Add BLAS triangular solve derivatives#2825
Conversation
|
This is intended as the first step in solving EnzymeAD/Enzyme.jl#3039 Full disclosure: This is heavily LLM generated because I do not understand the LLVM/etc. side. Beyond my capability, but given the comment from @vchuravy it seemed that this approach was the only feasible one to get support. I tried to test the usage with downstream Enzyme.jl by flipping a fallback flag, etc. but I might have made a mistake. |
|
Thanks @wsmoses I was about to ping you. This is a test to see if I can get an LLM to generate the C++ rules (impenetrable for someone like me) to get the triangular and (and eventually LU stuff) up to date. I want to push out some communications on Enzyme to the economics community but right now it is failing on some basic examples. If what the LLM generated is complete gibberish then I should just close this entirely. If it isn't then keep putting comments and I will tell the AI agent to implement anything you suggest and push again. |
|
Updated this to reduce the helper surface and address the review comments. Main changes:
Validation:
|
|
@wsmoses OK, take two with the AI. It changed the code to simplify given your feedback. I feel like this is worth at most one more iteration. If this is nonsense and a waste of your time just let me know and I will kill it. If you think the AI is getting pretty close to the right design then we can continue the experiment. |
wsmoses
left a comment
There was a problem hiding this comment.
I don't understand why we would need any changes to enzyme/Enzyme or tools/enzyme-tblgen other than adding def trsv, or adding the forward mode rules to things like potrf/etc.

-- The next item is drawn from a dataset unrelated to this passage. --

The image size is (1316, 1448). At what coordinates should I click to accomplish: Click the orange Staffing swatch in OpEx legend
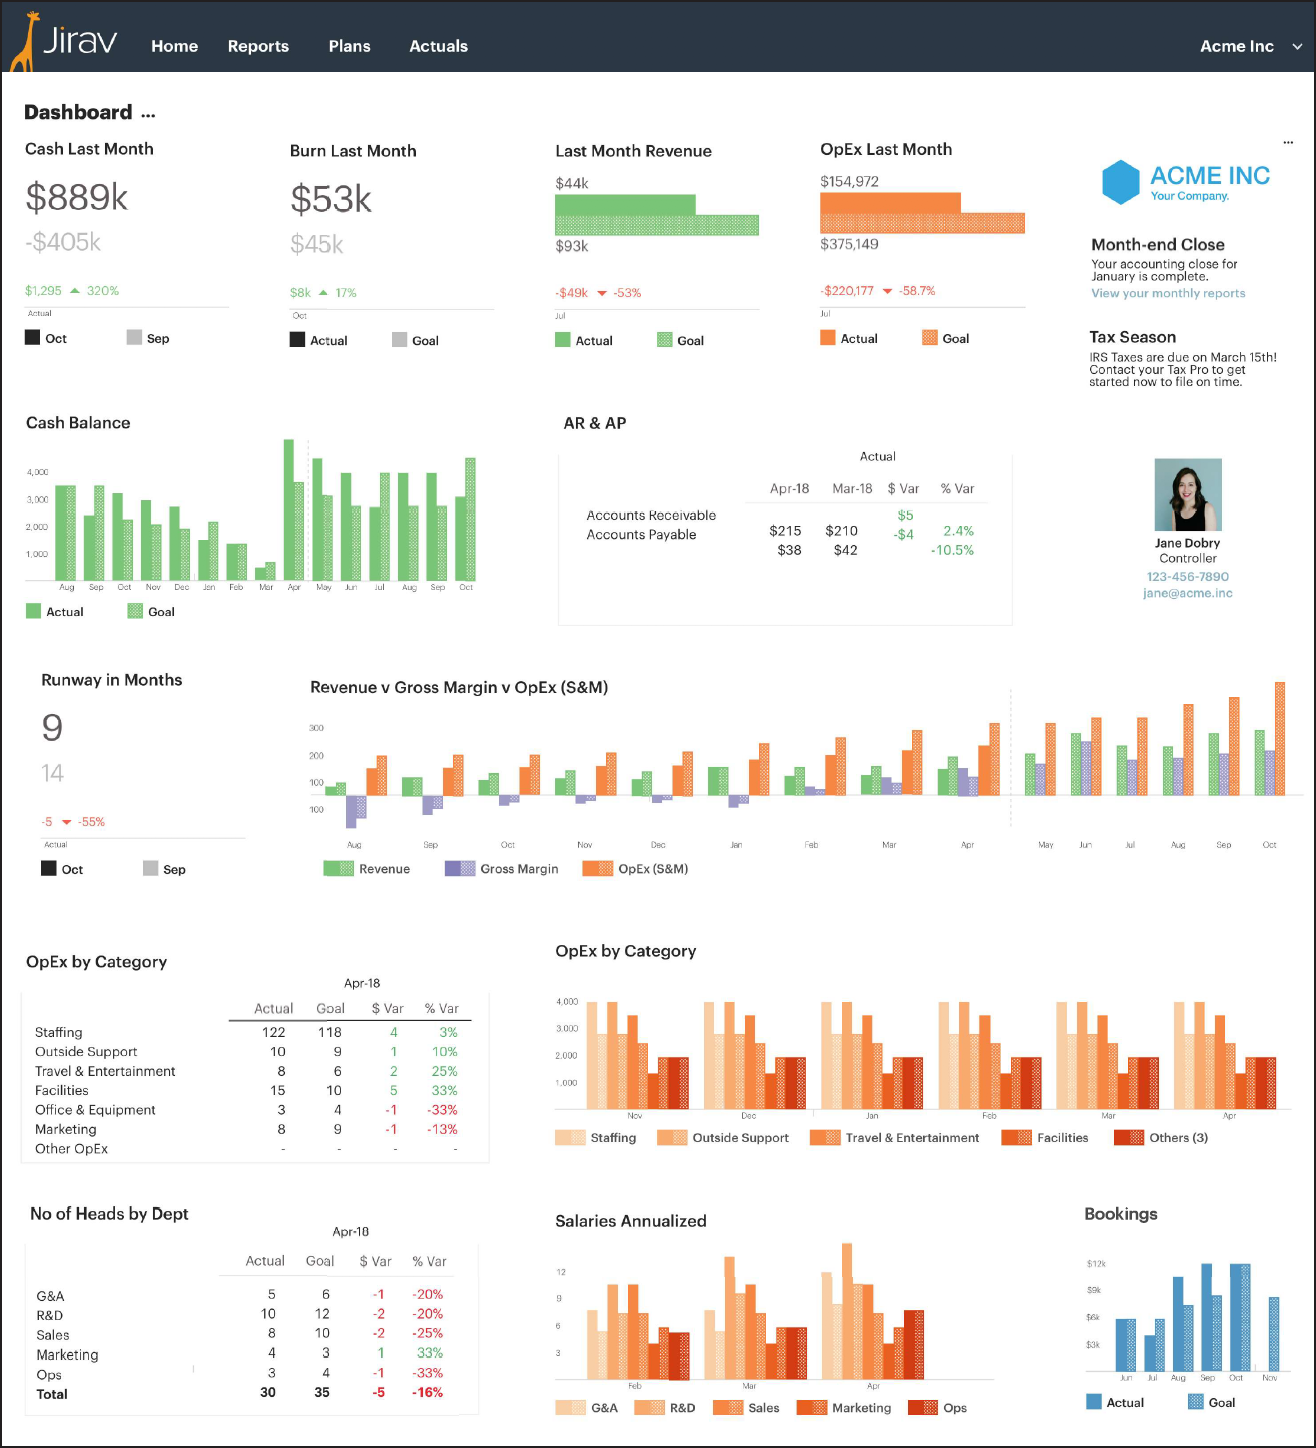coord(570,1138)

Concurrently, it would be a lot easier to separate these into individual prs for each rule added.
|
@wsmoses Splitting this up per your suggestion. First of the split is #2828, which is just |
Summary
Adds native BLAS/LAPACK derivative support for real triangular solve routines:
trsvtrsmpotrsThis covers forward and reverse mode for real
s/droutines, with tests for Fortran and selected CBLAS entry points.Implementation Notes
The
trsvrule follows the existingtrtrsshape with a single RHS/vector solve. Reverse mode needs to solve thexcotangent before forming theAcotangent, so the generated reverse rewrite order is extended fortrsvliketrtrs.The
trsmrule adds activeA/Bsupport with inactivealpha. It also addstrsmto BLAS extraction. Supporting both left/right side solves and CBLAS layout required a few small tablegen extensions rather than hand-written derivative code.The
potrsrule handles differentiation through the Cholesky solve using triangular BLAS operations. This does not add pivot support and does not address LUgetrf/getrs.Generator/Infrastructure Changes
Most changes are local extensions to the existing BLAS tablegen machinery:
transto all BLAS char arguments such asuplo,diag, andside.mat_ldsupport for temporary leading dimensions that depend on CBLAS row-major vs column-major layout.side_squaretemporary shape fortrsm, where the triangular factor dimension depends onside.DepDAG helper so generated operands can express data/cache dependencies while emitting the intended BLAS argument.Tests
Adds focused lit tests for:
dtrsv_64_dtrsm_64_cblas_dtrsm64_dpotrs_64_Extends BLAS integration tracing and integration tests for forward and reverse triangular solve coverage.
I also validated the Julia integration locally by building Enzyme.jl against this branch with
deps/build_local.jl, temporarily disabling fallback fortrsv,trsm, andpotrs, and running:julia --project=test test/runtests.jl --verbose blasjulia --project=test test/runtests.jl --verbose rules/internal_rules/linear_algebra_rulesThe Julia checks passed without fallback warnings for
BLAS.trsv!andBLAS.trsm!. LUgetrf/getrsand high-levelA \ bremain separate follow-up work.